◆ **Try it**
Look below and pull out each line with the word "support".

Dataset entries
***

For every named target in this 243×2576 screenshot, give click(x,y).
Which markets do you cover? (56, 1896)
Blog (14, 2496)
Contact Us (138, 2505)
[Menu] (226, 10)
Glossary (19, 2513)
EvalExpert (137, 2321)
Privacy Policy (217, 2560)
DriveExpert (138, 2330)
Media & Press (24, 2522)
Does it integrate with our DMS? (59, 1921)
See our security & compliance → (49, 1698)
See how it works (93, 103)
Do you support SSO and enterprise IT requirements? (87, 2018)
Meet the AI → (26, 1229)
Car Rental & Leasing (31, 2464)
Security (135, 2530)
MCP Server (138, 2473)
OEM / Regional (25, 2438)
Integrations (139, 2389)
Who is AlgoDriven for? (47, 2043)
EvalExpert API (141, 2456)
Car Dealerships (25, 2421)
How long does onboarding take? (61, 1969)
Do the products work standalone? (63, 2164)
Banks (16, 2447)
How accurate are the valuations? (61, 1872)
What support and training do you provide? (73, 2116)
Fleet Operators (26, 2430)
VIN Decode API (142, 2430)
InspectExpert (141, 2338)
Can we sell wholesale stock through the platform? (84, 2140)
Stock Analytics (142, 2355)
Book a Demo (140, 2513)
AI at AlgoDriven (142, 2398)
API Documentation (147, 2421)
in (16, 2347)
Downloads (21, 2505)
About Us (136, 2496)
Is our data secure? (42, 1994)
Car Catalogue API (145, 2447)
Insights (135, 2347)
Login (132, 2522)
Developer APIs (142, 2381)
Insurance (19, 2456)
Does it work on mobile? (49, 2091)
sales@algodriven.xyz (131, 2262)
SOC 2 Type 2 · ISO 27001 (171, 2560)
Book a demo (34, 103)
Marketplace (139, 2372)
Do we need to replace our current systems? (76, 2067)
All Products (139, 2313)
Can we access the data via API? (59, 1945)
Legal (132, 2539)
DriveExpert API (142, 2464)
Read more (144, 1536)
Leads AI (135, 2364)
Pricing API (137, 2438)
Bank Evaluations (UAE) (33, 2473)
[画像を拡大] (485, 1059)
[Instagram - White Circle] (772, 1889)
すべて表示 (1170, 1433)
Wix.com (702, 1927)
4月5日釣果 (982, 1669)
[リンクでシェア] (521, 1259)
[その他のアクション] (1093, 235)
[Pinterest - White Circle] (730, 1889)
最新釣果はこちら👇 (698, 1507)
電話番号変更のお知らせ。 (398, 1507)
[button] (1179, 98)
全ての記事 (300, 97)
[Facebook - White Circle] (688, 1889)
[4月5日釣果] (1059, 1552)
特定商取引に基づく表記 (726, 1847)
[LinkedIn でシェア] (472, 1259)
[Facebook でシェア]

***

◆ **Task response**
Do you support SSO and enterprise IT requirements? (87, 2018)
What support and training do you provide? (73, 2116)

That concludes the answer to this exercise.